As a speaker at a seminar on cesarean delivery the upcoming 'Controversies in Childbirth' conference in Fort Worth, Texas (March 27, 2009), I was asked to write my 'Top 5 reasons prophylactic elective cesarean delivery with no medical indication is a legitimate decision for informed women', and here they are:
1. There are risks and benefits associated with all birth plans. A healthy spontaneous vaginal delivery (even when desired) is never guaranteed since labor, even with healthy pregnancies, is entirely unpredictable.
2. The oft-quoted risks associated with cesarean delivery frequently refer to emergency surgery or deliveries with pre-existing medical indications. These risks are not the same in healthy pregnancies with delivery at 39 weeks gestation for women planning small families.
3. Birth data compiled in the U.S. does not separate emergency and planned cesareans, only primary and repeat cesareans, which muddles the true assessment of risk as it relates to birth PLAN and the corresponding birth OUTCOME. Research from overseas demonstrates vastly reduced risks with planned surgeries, although we are yet to witness a move towards research that applies emergency cesarean outcomes to the planned vaginal delivery data set, which would be more relevant.

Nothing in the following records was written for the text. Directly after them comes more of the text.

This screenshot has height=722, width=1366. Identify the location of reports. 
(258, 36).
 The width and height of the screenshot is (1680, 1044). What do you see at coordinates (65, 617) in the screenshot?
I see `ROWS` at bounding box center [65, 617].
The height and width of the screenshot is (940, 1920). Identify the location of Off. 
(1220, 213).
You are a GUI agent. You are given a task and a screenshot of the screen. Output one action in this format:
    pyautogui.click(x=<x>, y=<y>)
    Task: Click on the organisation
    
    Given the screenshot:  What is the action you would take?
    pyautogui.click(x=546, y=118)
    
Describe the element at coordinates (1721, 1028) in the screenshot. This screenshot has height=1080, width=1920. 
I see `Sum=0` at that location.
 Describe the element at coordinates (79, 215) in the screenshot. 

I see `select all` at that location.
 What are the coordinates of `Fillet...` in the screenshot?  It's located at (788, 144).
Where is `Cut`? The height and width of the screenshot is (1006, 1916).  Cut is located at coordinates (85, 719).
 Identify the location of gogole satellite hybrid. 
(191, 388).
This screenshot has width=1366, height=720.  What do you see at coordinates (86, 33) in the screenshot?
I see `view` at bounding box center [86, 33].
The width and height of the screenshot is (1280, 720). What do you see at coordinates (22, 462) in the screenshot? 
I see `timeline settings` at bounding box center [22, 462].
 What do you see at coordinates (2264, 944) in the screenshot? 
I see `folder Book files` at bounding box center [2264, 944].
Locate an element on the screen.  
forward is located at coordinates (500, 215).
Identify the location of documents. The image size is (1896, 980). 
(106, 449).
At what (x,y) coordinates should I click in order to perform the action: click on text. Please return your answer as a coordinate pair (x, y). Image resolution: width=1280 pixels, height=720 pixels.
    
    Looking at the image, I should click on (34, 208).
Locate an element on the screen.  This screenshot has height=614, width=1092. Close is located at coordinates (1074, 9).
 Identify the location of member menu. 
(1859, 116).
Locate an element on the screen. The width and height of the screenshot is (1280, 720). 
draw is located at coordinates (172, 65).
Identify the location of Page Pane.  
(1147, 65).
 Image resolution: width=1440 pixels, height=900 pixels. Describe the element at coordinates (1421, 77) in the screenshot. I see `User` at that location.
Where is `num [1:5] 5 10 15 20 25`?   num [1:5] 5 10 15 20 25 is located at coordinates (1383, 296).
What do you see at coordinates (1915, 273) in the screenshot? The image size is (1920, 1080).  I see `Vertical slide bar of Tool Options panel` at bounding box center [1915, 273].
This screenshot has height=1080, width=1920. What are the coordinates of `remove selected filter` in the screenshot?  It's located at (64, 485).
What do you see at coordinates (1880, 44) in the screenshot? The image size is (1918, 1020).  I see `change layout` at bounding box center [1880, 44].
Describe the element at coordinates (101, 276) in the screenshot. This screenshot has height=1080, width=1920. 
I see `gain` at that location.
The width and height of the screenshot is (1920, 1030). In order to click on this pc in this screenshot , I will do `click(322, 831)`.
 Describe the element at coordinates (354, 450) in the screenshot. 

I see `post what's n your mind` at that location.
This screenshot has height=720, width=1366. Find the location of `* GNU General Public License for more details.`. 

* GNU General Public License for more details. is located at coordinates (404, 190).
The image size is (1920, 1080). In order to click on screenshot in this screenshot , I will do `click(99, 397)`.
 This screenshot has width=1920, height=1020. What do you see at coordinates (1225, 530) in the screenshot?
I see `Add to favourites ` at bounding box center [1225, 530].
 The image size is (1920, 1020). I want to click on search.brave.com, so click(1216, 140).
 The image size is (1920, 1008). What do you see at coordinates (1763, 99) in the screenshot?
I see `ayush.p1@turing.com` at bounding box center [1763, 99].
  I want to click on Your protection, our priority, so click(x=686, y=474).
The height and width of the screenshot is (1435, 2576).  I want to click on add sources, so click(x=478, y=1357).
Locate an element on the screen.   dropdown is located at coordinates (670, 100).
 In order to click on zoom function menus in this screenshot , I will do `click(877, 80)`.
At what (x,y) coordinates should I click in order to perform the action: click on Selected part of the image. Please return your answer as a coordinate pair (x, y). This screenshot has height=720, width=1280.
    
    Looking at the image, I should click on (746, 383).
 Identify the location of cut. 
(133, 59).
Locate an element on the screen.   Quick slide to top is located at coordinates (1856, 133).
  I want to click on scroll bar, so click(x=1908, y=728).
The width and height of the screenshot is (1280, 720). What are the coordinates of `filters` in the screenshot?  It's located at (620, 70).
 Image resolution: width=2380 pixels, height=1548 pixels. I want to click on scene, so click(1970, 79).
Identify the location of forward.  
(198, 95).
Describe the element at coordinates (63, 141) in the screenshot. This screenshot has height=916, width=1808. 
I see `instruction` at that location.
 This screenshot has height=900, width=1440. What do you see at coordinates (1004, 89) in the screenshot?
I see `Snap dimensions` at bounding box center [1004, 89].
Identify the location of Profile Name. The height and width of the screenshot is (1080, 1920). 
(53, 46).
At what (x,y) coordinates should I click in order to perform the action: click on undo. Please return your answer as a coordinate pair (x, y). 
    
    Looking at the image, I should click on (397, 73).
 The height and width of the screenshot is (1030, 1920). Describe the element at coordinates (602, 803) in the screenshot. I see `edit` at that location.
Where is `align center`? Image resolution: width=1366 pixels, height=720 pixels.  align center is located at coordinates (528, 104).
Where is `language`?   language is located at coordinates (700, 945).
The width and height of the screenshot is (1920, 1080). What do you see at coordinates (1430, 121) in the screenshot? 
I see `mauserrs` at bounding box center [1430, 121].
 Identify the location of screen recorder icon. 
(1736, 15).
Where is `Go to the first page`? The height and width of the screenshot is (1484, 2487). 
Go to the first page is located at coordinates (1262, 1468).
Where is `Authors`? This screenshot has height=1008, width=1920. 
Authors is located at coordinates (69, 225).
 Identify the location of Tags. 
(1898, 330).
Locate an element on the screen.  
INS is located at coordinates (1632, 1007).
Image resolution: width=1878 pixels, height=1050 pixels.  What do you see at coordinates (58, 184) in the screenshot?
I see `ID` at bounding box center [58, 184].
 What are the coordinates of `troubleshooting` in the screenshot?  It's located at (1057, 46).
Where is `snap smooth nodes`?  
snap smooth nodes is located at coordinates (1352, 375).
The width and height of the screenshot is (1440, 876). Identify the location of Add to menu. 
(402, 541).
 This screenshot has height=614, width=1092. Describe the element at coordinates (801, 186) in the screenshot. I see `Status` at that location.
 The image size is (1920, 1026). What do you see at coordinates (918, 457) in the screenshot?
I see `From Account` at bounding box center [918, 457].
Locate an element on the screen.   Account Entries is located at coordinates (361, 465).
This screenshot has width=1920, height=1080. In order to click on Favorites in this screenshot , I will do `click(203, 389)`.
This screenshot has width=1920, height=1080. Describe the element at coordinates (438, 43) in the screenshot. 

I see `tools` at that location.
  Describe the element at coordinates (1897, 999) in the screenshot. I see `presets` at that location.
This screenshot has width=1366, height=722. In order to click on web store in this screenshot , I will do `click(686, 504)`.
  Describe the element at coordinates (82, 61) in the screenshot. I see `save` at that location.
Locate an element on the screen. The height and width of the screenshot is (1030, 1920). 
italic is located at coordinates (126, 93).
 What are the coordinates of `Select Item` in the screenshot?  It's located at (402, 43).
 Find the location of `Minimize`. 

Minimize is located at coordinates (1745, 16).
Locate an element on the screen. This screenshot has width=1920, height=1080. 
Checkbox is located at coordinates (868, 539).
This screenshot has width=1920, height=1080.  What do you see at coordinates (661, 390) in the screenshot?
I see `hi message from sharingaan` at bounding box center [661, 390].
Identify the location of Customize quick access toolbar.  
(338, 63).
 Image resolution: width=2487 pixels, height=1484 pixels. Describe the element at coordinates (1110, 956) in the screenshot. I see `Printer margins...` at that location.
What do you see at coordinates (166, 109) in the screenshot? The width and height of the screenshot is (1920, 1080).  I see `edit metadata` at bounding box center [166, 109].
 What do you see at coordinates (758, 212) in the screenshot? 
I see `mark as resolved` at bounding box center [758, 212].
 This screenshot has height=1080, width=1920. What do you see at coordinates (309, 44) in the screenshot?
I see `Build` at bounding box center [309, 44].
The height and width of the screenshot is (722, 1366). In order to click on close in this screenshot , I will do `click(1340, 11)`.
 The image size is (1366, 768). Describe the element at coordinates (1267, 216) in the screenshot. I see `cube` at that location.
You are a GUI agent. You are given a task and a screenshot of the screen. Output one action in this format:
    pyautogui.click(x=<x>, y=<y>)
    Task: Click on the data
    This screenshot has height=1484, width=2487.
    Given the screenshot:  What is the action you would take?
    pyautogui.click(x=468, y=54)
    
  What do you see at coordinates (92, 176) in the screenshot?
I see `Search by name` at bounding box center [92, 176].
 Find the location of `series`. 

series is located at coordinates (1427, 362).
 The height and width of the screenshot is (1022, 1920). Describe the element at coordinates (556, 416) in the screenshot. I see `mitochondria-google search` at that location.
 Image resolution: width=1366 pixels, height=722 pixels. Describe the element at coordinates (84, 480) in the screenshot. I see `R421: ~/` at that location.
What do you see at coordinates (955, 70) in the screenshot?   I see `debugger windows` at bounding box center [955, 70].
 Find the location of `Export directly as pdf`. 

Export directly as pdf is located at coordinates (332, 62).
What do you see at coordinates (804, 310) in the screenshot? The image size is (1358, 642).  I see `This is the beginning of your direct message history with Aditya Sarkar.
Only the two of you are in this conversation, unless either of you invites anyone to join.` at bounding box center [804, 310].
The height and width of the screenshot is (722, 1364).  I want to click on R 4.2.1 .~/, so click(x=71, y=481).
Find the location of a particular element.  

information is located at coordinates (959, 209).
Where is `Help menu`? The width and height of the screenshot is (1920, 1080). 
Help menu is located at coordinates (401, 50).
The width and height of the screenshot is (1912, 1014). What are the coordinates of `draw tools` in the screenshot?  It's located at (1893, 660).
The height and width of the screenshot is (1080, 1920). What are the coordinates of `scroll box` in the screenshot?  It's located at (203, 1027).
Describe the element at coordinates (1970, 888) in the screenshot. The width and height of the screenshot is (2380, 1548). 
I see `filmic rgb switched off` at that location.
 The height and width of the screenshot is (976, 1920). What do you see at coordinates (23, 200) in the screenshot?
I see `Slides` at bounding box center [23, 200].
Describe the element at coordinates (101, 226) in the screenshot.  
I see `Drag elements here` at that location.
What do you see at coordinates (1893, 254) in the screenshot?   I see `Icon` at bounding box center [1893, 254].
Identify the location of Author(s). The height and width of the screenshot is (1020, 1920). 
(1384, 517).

4. The risks (and costs) associated with planned vaginal delivery are grossly underestimated, both in the short- and long-term (in fact long-term risks and costs, financial and psychological, are rarely applied in comparative birth analysis). For example, shoulder dystocia, Erb’s palsy, fetal trauma, neonatal encephalopathy, asphyxiation, intrauterine fetal demise; damage to pelvic floor, POP, sexual health; infant and maternal severe morbidity associated with emergency cesareans; litigation trauma and cost following death or injury.
5. Research has shown high levels of birth satisfaction with planned cesarean delivery and birth trauma websites illustrate high levels of dissatisfaction with planned vaginal delivery. A ‘good birth outcome’ is not commensurate with ‘vaginal delivery for all women’ and genuine birth educators should not make this assumption. For true birth autonomy to exist, cesarean delivery must not be viewed as a second-rate outcome, and at a time in history when maternal and fetal characteristics are leading to more cesarean deliveries (e.g. increased maternal age and obesity; also birth weights), it is not only potentially dangerous to focus on drastically reducing the numbers of ‘unwanted’ surgeries, it is moreover unethical to reduce rates by discouraging or denying those surgeries that are in fact ‘wanted’.